Starting at the line that contains "Instruction: Click the role-play", transcribe every remaining line of the data below exactly, and omit all pictures.

[Stored data entries]

----------------

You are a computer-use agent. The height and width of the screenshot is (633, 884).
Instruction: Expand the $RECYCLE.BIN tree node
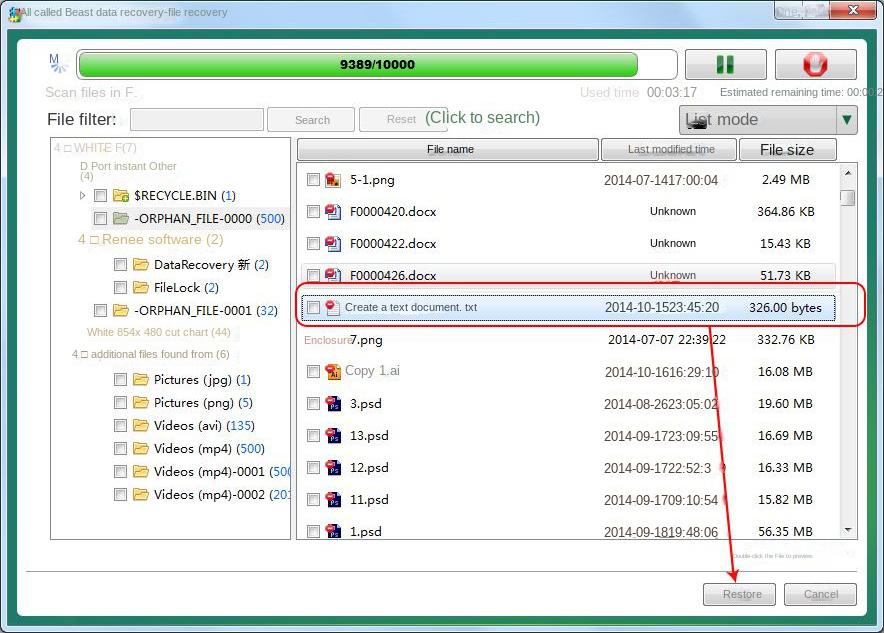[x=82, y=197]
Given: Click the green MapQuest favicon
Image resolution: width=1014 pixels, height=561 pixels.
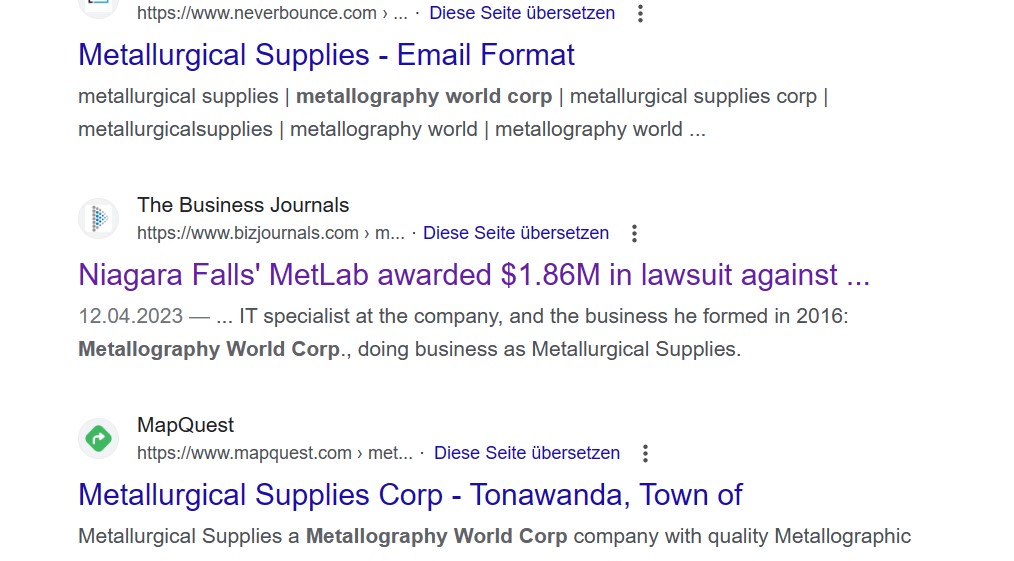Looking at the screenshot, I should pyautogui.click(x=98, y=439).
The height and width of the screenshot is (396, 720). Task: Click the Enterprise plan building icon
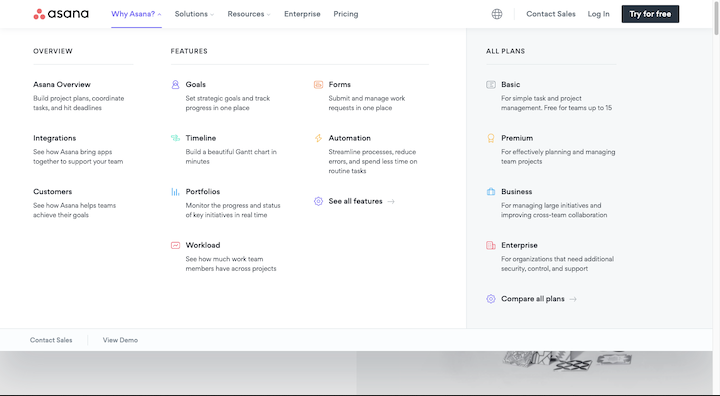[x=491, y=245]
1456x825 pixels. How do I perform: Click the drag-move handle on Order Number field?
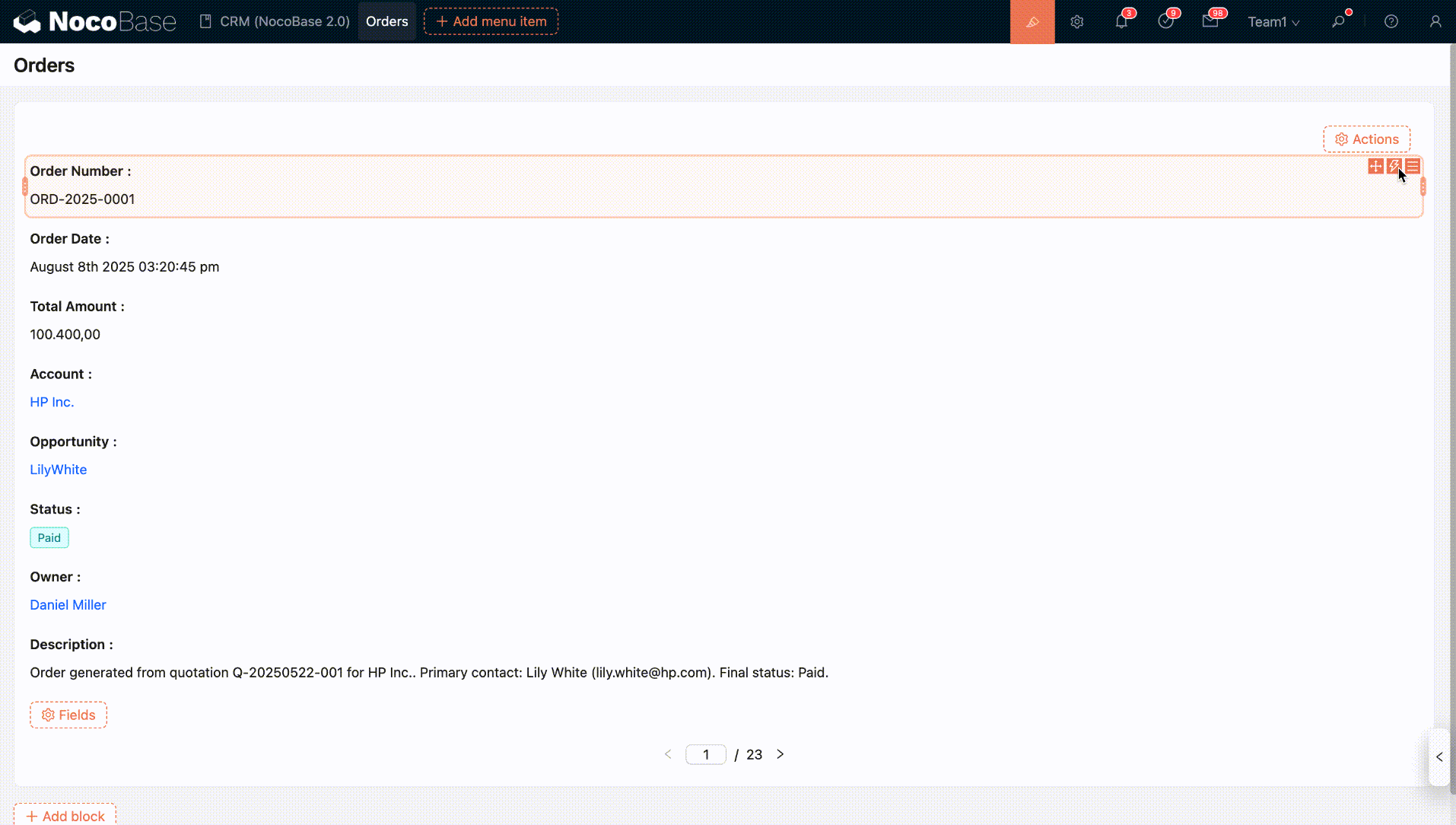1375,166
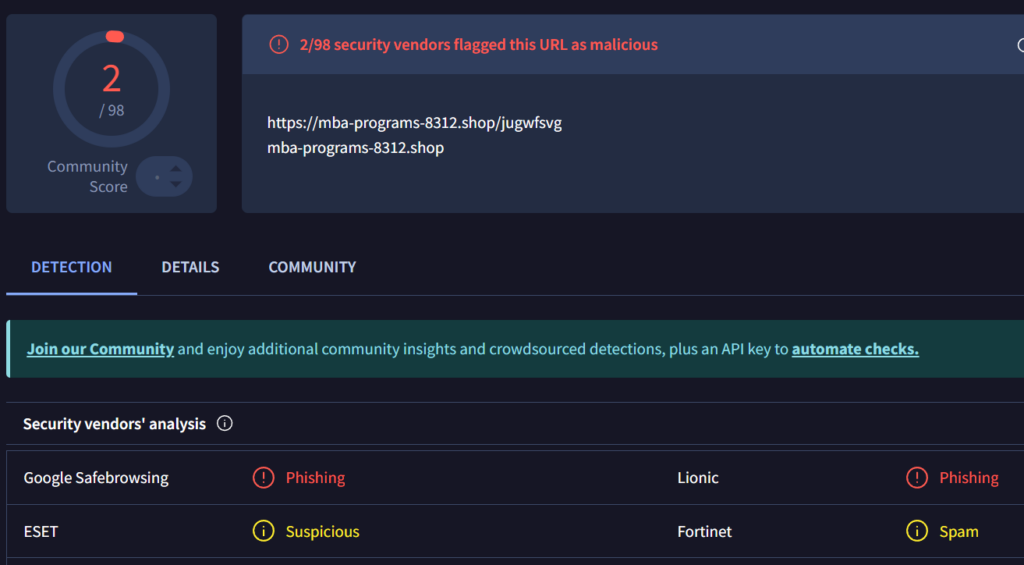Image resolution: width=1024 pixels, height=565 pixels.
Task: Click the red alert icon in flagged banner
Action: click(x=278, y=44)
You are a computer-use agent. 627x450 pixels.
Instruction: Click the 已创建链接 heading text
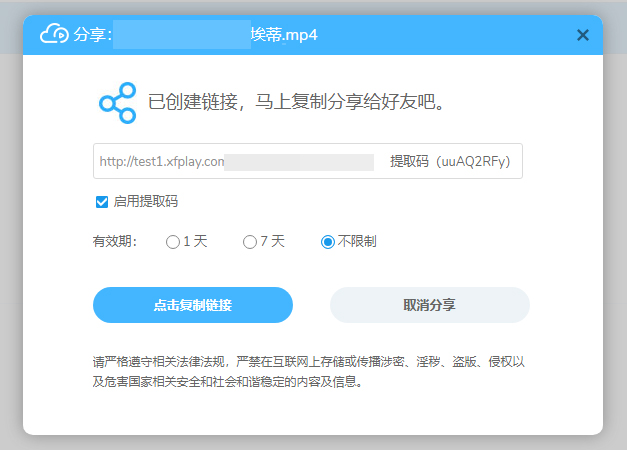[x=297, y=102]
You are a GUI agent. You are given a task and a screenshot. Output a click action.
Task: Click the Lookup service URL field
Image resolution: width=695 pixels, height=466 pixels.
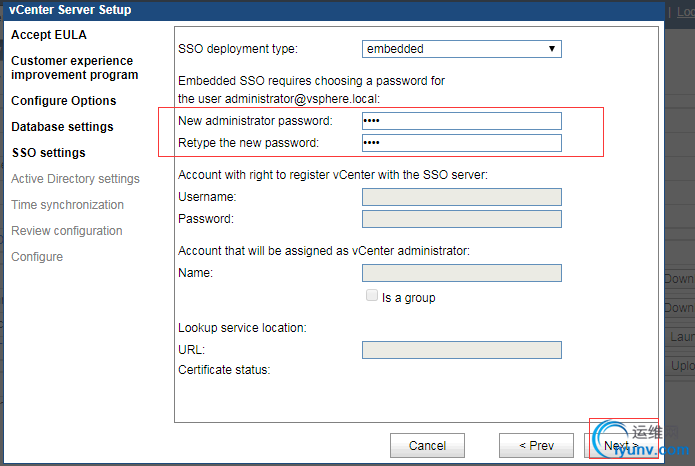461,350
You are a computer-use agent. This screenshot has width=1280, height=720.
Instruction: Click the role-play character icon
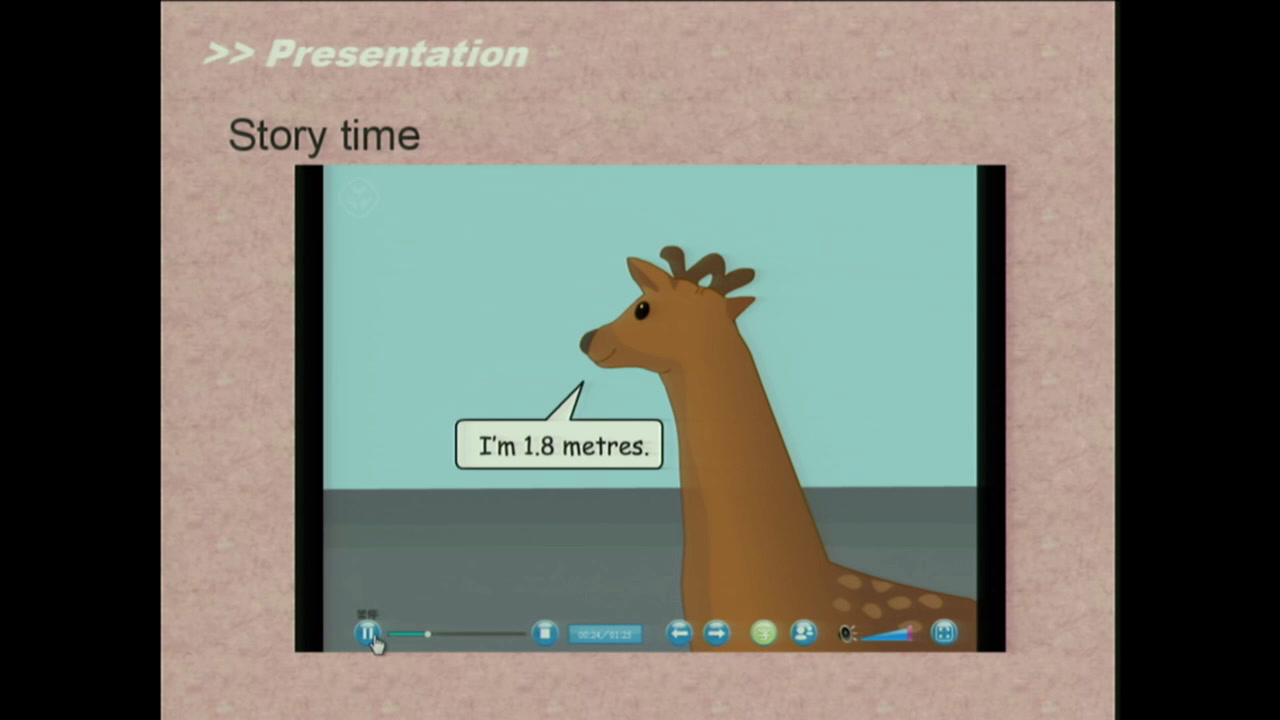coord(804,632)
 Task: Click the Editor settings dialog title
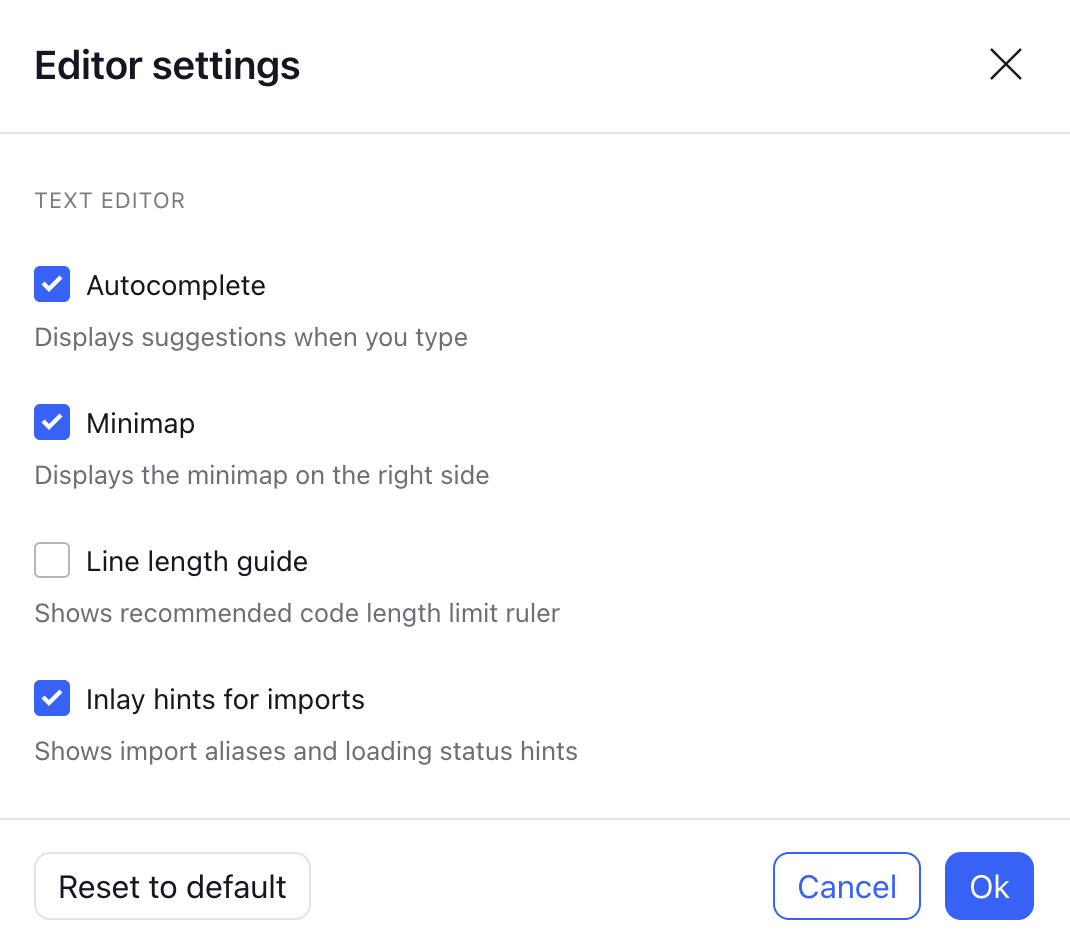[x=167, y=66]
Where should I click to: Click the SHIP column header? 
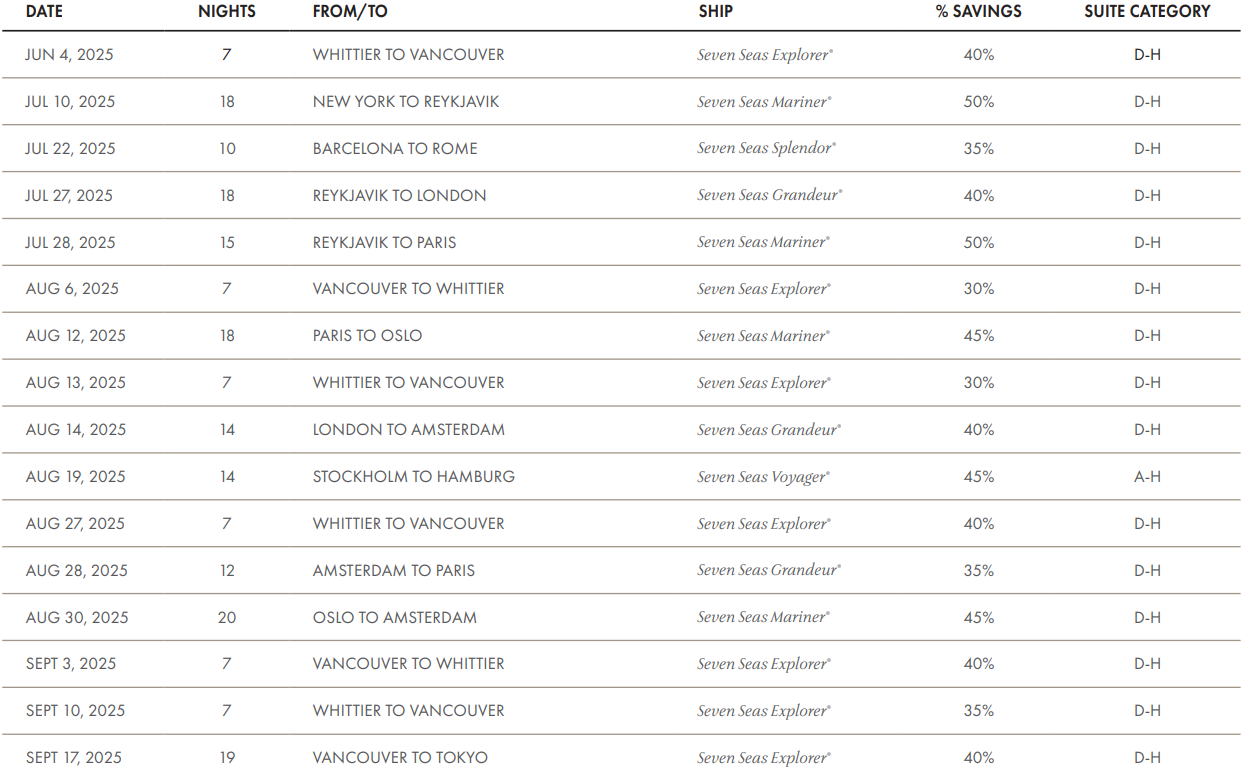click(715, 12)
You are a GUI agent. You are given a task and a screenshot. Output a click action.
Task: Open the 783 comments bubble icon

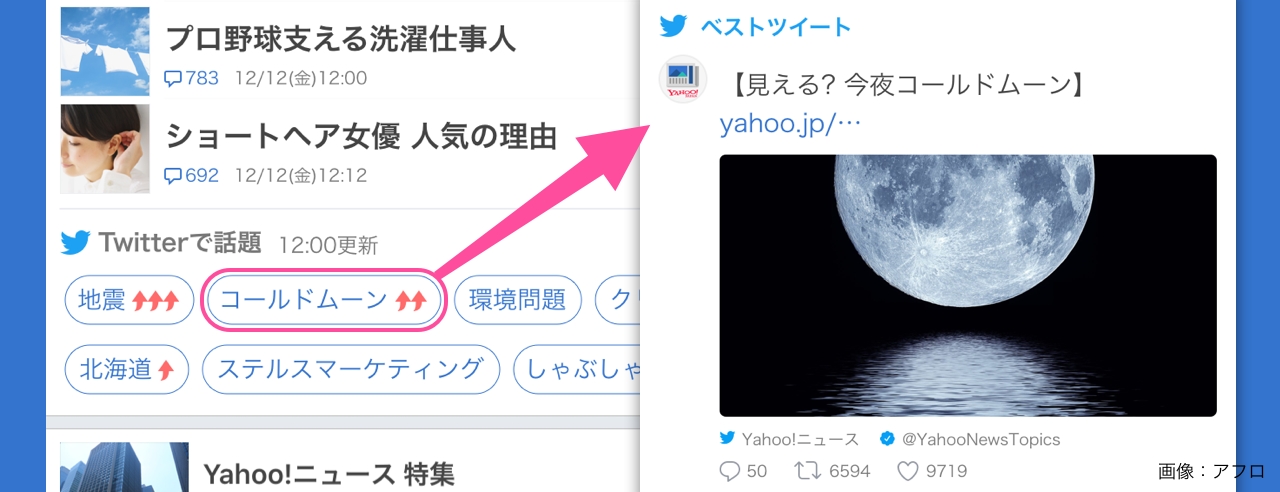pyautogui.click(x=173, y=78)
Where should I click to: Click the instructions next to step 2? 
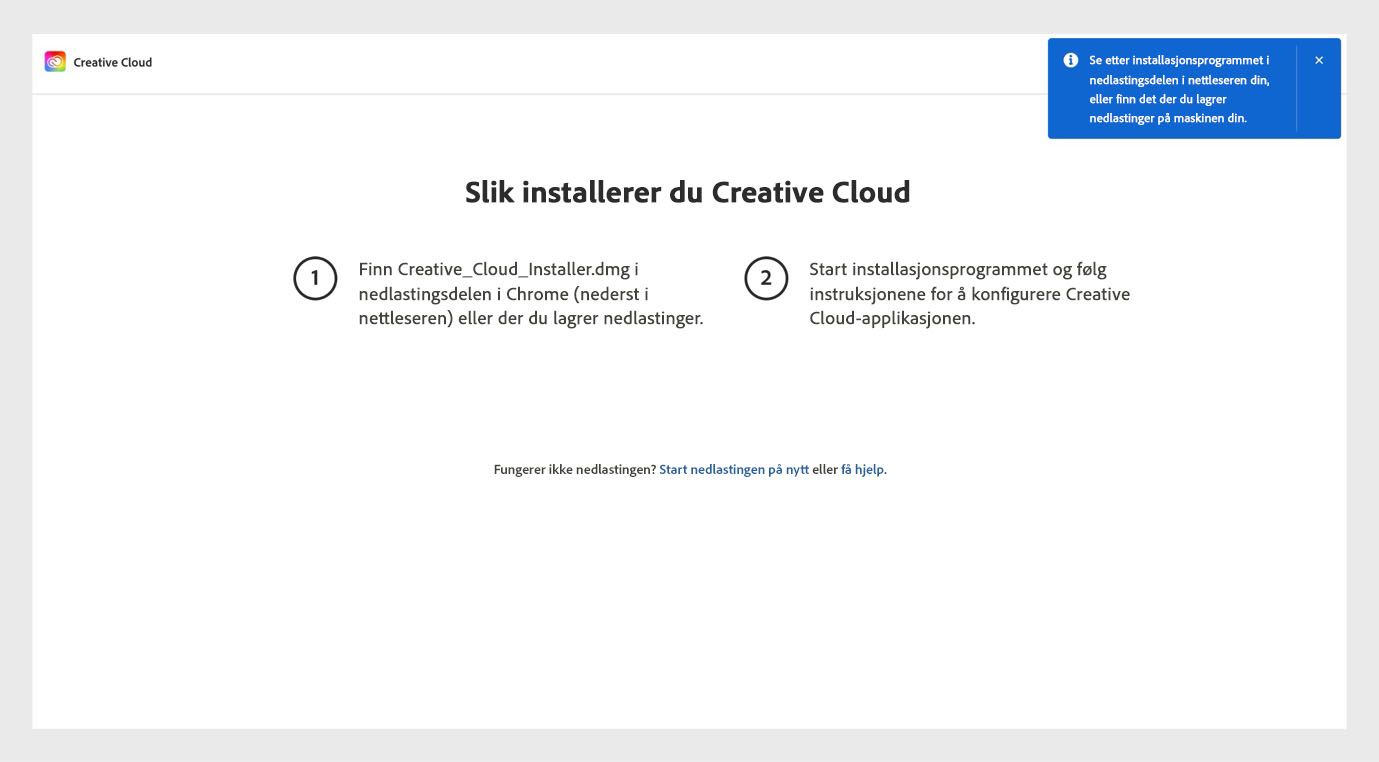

----------------

### [Result of this task]
Instruction: Click the role-play character icon
coord(804,632)
 Task: Click the Editor settings dialog title
[x=167, y=66]
Where should I click to: Click the SHIP column header? 
click(715, 12)
You are a GUI agent. You are given a task and a screenshot. Output a click action.
Task: Open the 783 comments bubble icon

pyautogui.click(x=173, y=78)
Where should I click to: Click the instructions next to step 2? 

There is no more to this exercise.